• _Exercise materials_
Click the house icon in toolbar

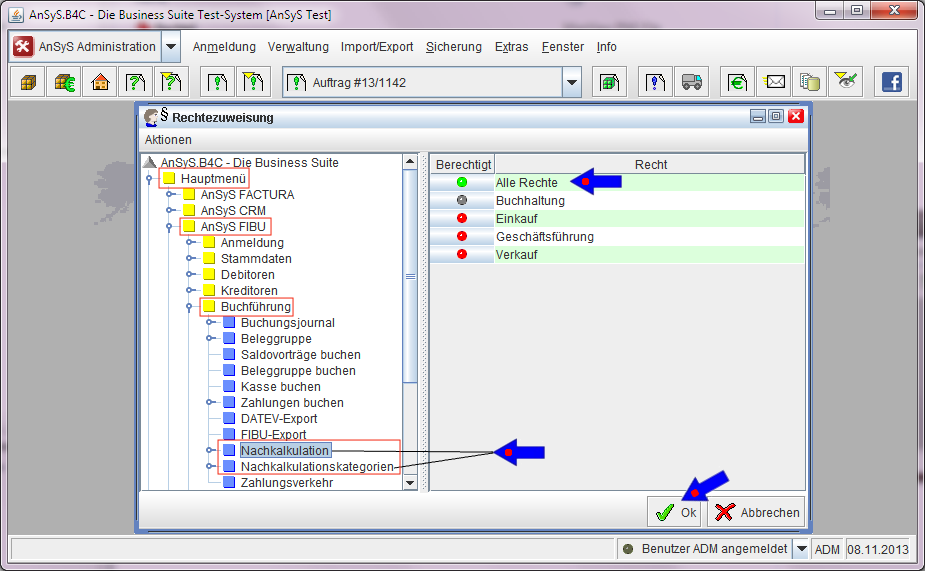100,83
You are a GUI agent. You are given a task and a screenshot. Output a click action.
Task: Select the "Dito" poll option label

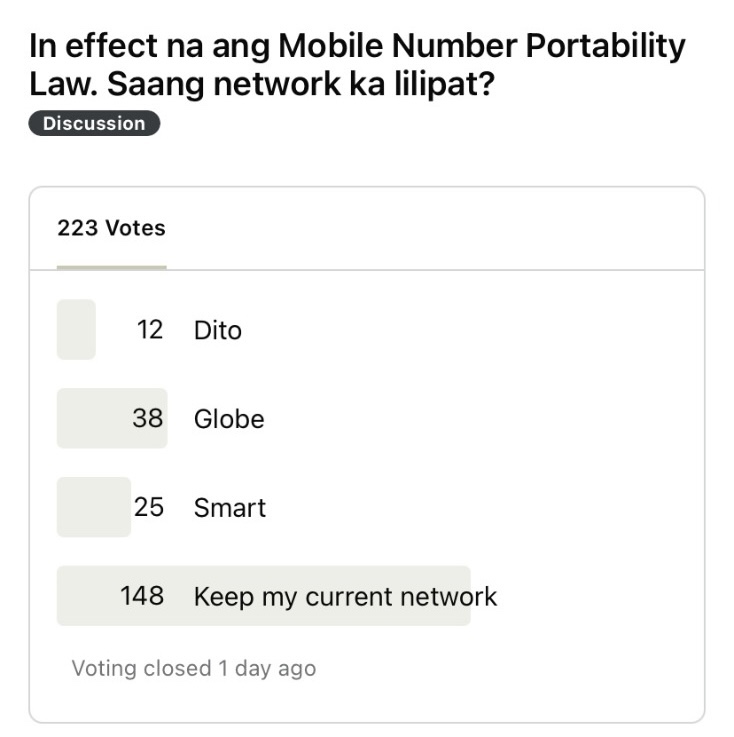tap(218, 330)
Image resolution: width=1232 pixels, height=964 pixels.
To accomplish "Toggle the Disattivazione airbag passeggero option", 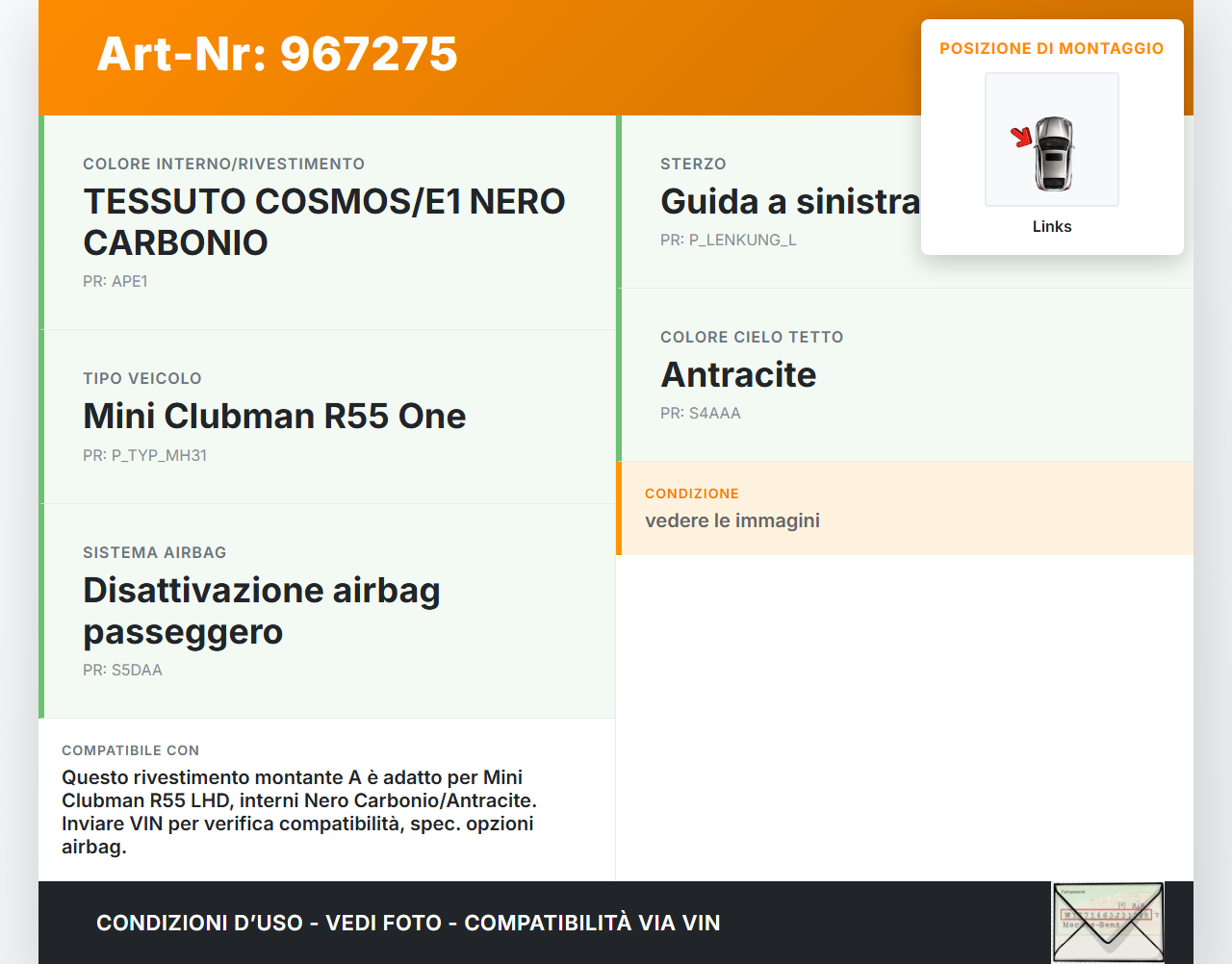I will 262,610.
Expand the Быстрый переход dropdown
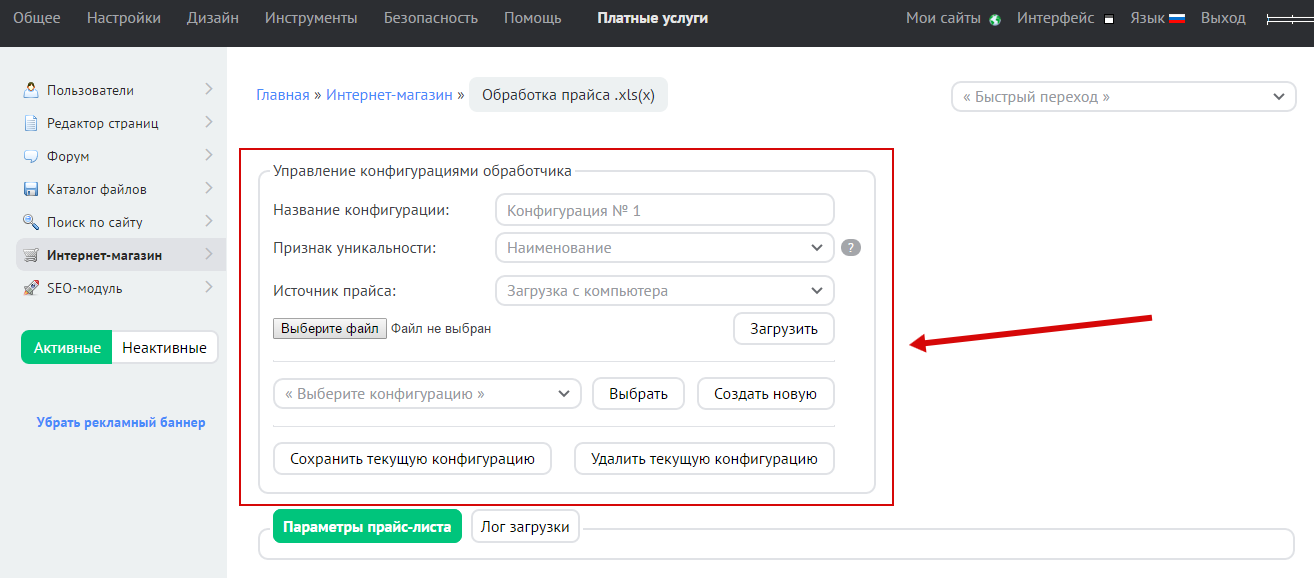Screen dimensions: 1314x578 [1123, 97]
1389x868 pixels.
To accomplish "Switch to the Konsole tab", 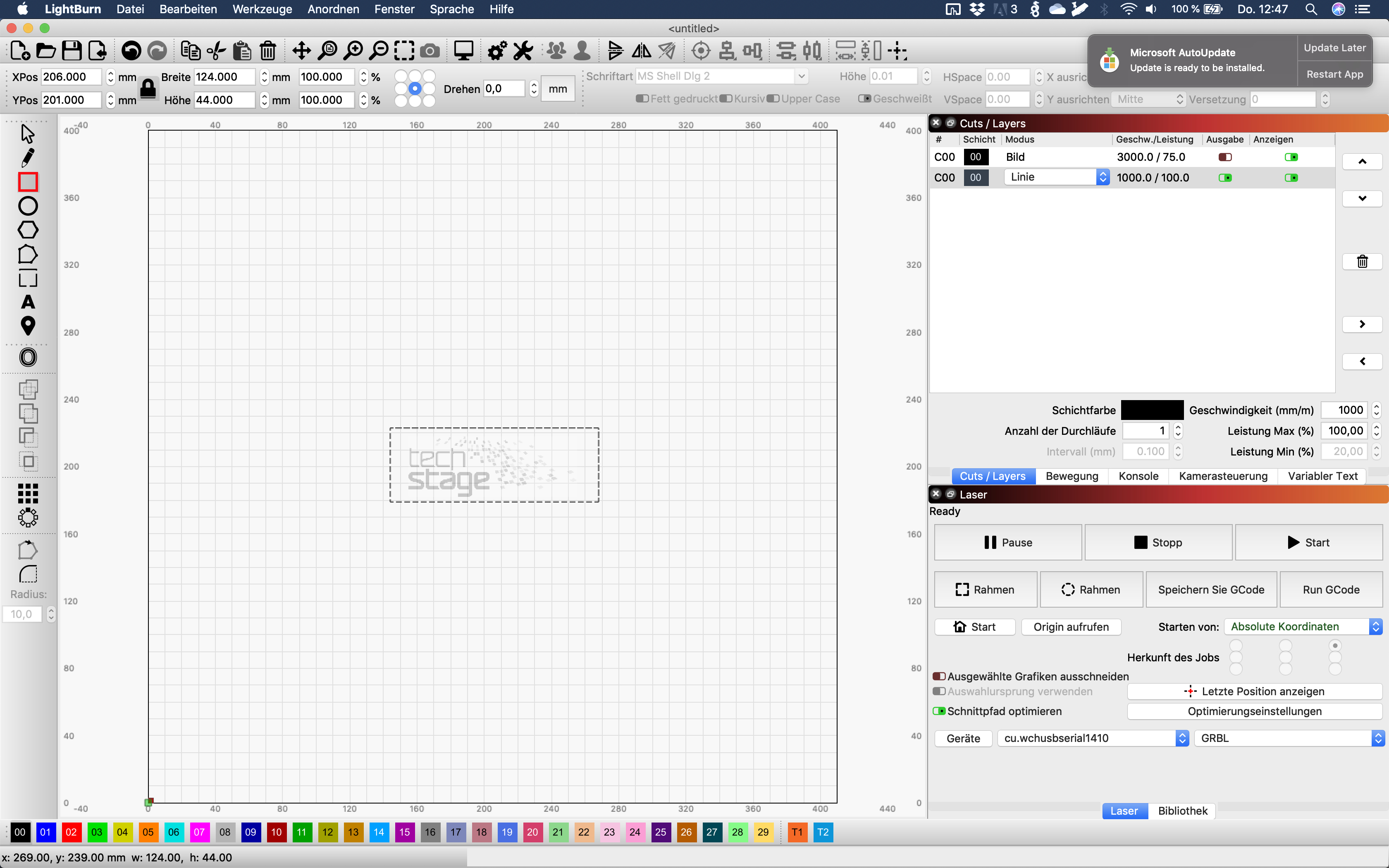I will [x=1138, y=476].
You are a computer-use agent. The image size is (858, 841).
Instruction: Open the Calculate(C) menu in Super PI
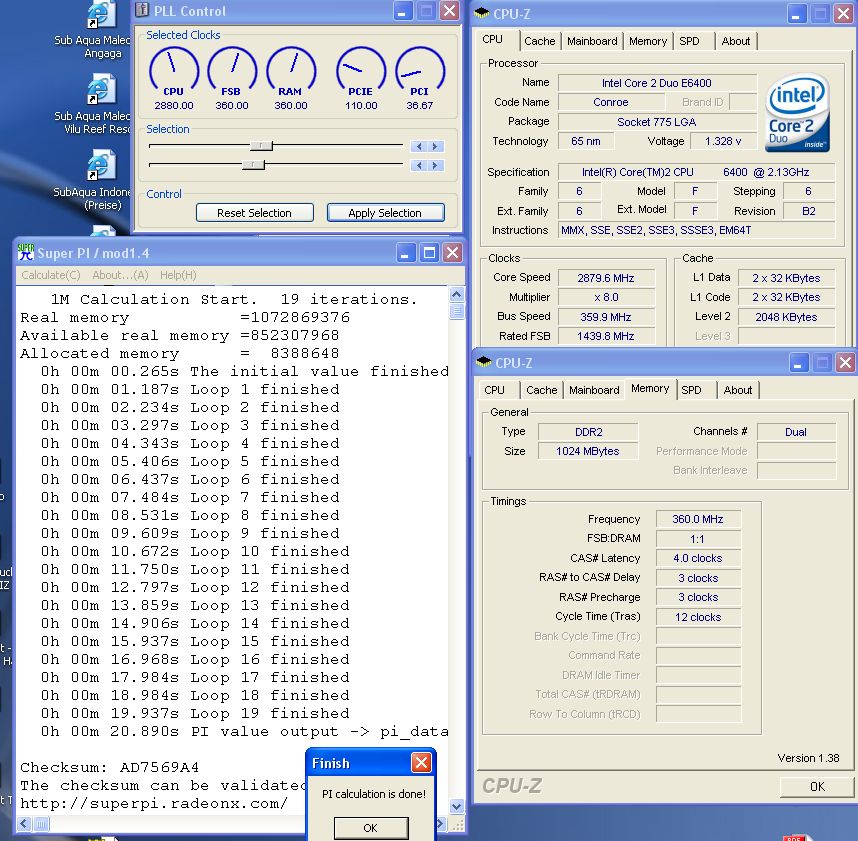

• _What is expected_
Show each line from the items above that contains the string "pixels". Case counts.

• _Solution for this problem_
Image resolution: width=1232 pixels, height=964 pixels.
1389x868 pixels.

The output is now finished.